── Extracted information ──

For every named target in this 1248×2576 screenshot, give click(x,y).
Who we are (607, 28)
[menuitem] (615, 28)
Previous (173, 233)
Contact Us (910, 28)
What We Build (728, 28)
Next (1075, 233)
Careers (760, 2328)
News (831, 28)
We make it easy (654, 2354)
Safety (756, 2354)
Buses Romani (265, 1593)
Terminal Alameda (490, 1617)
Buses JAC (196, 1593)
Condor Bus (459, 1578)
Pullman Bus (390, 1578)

───

What you are asked to do: Reproduce the lines from the one containing "Contact Us (910, 28)" to the end of the entries, keeping both ends and adding nothing.

Result:
Contact Us (910, 28)
What We Build (728, 28)
Next (1075, 233)
Careers (760, 2328)
News (831, 28)
We make it easy (654, 2354)
Safety (756, 2354)
Buses Romani (265, 1593)
Terminal Alameda (490, 1617)
Buses JAC (196, 1593)
Condor Bus (459, 1578)
Pullman Bus (390, 1578)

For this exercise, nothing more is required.